3. Ford describes his daily schedule as “there are meetings of eight and then sometimes four, then there is a meal before we have some one-on-one sessions”—the standard rehab program of 12-step meetings and individualized counseling.

It can take a long time, even a lifetime, for the precepts and slogans of the 12 Steps to break through the psychology of denial. Ford seems to be making a slow start.

4. “I think alcohol is the worst drug of all. It makes you do things you would never do or say things you wouldn’t.”

Denial that he was forced into treatment by a critical mass of scandal.

5. “I think alcohol is the worst drug of all. It makes you do things that you would never do or say things that you wouldn’t.”

Denial that he is responsible for the scandals, which include countless acts of well-documented intoxication, misogyny, homophobia, racism, sexual and physical harassment and superhuman bullying.

6. “I said to myself, ‘Am I going to try to cover it up for the rest of your life or deal with it and go to professional help. I decided to get help.”

Denial that his “problem with alcohol” has long been beyond his powers to “cover up” from the world.

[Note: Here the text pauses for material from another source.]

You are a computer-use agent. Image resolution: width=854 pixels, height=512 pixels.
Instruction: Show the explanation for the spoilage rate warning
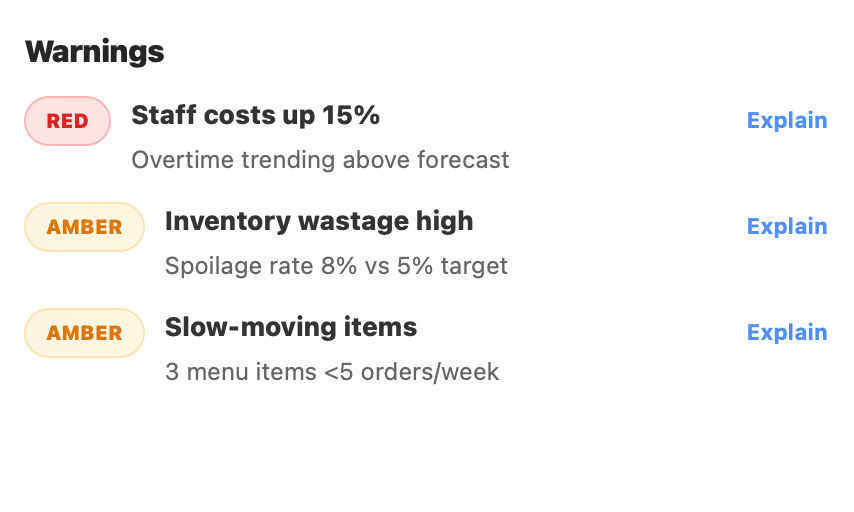click(x=786, y=227)
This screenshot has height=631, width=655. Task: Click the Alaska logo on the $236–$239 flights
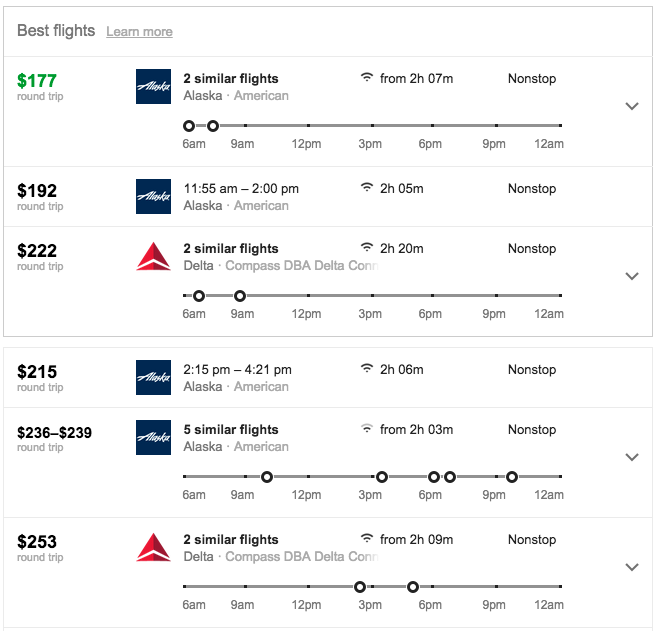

7. “My family knows I am getting help but they don’t know why.”

Denial that his family is all too intimately acquainted with his “problem with alcohol” and its many negative consequences.

The saddest part of the interview is that his statements seem entirely crafted to benefit his public image. He has refused to resign. He vows that he will stand for re-election in the fall. Success will require him to emerge from rehab as someone who is sober and committed to recovery.

A poll of likely Toronto voters taken late last week found that 22% would vote to re-elect Ford as mayor.